Gold Technical Report: Gold prices took a pause yesterday after having a nice rally a day before, smartly bouncing from 200 DMA at 1784. The rally looks strong enough to carry forward after it strides the important psychological 1800 mark. The Medium term support stands at 50 DMA @1730 below which the trend may turn bearish. The short-term Stochastics Oscillator is at 88 and the Relative Strength Index is at 62.
Silver Technical Report: The silver prices, parallel with gold prices cooled off a bit yesterday after they performed a good show of strength a day before. The medium-term trend looks up as the prices continue to trade above 200 DMA @21.15. As 50 DMA @21.25 has crossed above 200 DMA on daily charts, further fire-up in the rally is expected. However, if the crossover fails, some technical profit booking can be expected here. The Short term Stochastics Oscillator is at 86 and the RSI momentum is near 64.
Fundamental Report: Despite the knee-jerk reaction to the BOJ’s move away from its ultra-dovish monetary policy, gold could remain capped because the Federal Reserve has promised to deliver more interest rate hikes next year even as the economy slips towards a possible recession. Last week, Fed Chair Powell argued that a higher cost would be paid if the U.S. central bank does not get a firmer grip on inflation. This was essential “Fedspeak” for “higher rates are coming”. Additionally, last week’s Fed policy-setting committee raised its benchmark overnight interest rate by half a percentage point and projected it would continue rising to above 5% in 2023, a level not seen since a steep economic downturn in 2007. The Bank of Japan’s surprise decision that they would raise their benchmark interest rate cap from 0.25% to 0.50% sent ripples through the global financial markets. Since 2016 the Japanese Central Bank has set its target range for the yield of 10-year Japanese government bonds near zero, with a cap of 0.25%. As other major central banks began to enact interest rate hikes this year the BOJ maintained its cap on its benchmark rate near zero.

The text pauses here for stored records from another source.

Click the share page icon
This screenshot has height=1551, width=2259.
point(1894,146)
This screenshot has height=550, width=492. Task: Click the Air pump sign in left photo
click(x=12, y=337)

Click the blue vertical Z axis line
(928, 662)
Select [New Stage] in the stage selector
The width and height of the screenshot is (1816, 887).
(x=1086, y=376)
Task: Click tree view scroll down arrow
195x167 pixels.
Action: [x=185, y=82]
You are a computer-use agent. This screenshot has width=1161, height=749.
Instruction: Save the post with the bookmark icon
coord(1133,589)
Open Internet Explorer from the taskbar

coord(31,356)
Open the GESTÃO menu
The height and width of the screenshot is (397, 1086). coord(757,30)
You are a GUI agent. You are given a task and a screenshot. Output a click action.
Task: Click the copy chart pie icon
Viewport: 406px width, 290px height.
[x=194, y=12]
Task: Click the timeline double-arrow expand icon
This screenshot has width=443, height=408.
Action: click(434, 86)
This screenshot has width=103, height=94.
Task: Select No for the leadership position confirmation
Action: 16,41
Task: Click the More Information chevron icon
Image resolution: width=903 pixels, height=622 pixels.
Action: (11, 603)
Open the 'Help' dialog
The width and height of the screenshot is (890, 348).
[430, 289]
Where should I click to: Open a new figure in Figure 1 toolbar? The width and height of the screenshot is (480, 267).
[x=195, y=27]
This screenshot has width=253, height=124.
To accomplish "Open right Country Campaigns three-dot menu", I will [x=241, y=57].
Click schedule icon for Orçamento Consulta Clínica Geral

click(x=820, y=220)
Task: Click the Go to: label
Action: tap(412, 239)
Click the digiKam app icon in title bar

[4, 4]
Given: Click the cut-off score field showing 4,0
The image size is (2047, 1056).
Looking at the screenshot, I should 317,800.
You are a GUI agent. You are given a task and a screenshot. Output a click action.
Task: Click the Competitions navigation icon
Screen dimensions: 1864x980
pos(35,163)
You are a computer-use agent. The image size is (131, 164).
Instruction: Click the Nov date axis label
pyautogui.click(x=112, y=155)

According to Reuters News, “The Bank of Japan shocked markets on Tuesday with a surprising tweak to its bond yield control that allows long-term interest rates to rise more, a move aimed at easing some of the costs of prolonged monetary stimulus. But the central bank kept its yield target unchanged and said it will sharply increase bond buying, a sign the move was a fine-tuning of existing ultra-loose monetary policy rather than a withdrawal of stimulus.”
Bullion has shed more than $260 an ounce since its March peak as central banks stepped up efforts to fight soaring inflation. However, with some investors seeing the Fed moving close to a target, gold is enjoying its best quarter since early 2020, up 9.4% so far. Furthermore, if the Bank of Japan is moving toward a more hawkish policy, it will join all the other major central banks in tightening to stop the rise in inflation. This is potentially bearish for gold. Gold bulls would like to see lower yields and a weaker U.S. Dollar. However, higher rates and a weaker dollar will likely keep the market in a range over the near term.